Supplied records:
------

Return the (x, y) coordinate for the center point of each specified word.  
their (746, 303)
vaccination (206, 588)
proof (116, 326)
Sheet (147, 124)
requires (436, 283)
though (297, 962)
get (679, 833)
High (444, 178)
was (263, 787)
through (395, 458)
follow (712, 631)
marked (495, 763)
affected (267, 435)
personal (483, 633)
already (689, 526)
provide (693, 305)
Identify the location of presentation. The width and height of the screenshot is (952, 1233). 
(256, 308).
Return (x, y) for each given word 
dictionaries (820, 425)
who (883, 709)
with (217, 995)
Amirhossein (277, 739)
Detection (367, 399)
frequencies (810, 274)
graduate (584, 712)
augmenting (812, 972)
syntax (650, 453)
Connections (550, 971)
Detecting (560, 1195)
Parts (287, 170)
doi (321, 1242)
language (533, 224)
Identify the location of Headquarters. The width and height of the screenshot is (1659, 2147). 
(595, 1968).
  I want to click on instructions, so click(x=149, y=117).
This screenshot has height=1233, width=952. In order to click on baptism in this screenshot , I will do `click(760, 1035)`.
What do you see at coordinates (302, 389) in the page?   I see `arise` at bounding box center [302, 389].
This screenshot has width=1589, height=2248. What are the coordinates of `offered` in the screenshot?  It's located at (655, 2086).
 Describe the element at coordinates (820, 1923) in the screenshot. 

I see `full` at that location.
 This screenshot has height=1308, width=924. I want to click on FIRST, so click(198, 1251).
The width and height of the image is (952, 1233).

------

Short task: Convert the rows above into a Markdown table with the columns "Row" and "Content". Number each row in order and leave out any blank lines.

Answer in full:
| Row | Content |
|---|---|
| 1 | Return the (x, y) coordinate for the center point of each specified word.   |
| 2 | their (746, 303) |
| 3 | vaccination (206, 588) |
| 4 | proof (116, 326) |
| 5 | Sheet (147, 124) |
| 6 | requires (436, 283) |
| 7 | though (297, 962) |
| 8 | get (679, 833) |
| 9 | High (444, 178) |
| 10 | was (263, 787) |
| 11 | through (395, 458) |
| 12 | follow (712, 631) |
| 13 | marked (495, 763) |
| 14 | affected (267, 435) |
| 15 | personal (483, 633) |
| 16 | already (689, 526) |
| 17 | provide (693, 305) |
| 18 | Identify the location of presentation. The width and height of the screenshot is (952, 1233).  |
| 19 | (256, 308). |
| 20 | Return (x, y) for each given word  |
| 21 | dictionaries (820, 425) |
| 22 | who (883, 709) |
| 23 | with (217, 995) |
| 24 | Amirhossein (277, 739) |
| 25 | Detection (367, 399) |
| 26 | frequencies (810, 274) |
| 27 | graduate (584, 712) |
| 28 | augmenting (812, 972) |
| 29 | syntax (650, 453) |
| 30 | Connections (550, 971) |
| 31 | Detecting (560, 1195) |
| 32 | Parts (287, 170) |
| 33 | doi (321, 1242) |
| 34 | language (533, 224) |
| 35 | Identify the location of Headquarters. The width and height of the screenshot is (1659, 2147).  |
| 36 | (595, 1968). |
| 37 |   I want to click on instructions, so click(x=149, y=117). |
| 38 | This screenshot has height=1233, width=952. In order to click on baptism in this screenshot , I will do `click(760, 1035)`. |
| 39 | What do you see at coordinates (302, 389) in the page?   I see `arise` at bounding box center [302, 389]. |
| 40 | This screenshot has width=1589, height=2248. What are the coordinates of `offered` in the screenshot?  It's located at (655, 2086). |
| 41 |  Describe the element at coordinates (820, 1923) in the screenshot.  |
| 42 | I see `full` at that location. |
| 43 |  This screenshot has height=1308, width=924. I want to click on FIRST, so click(198, 1251). |
| 44 | The width and height of the image is (952, 1233). |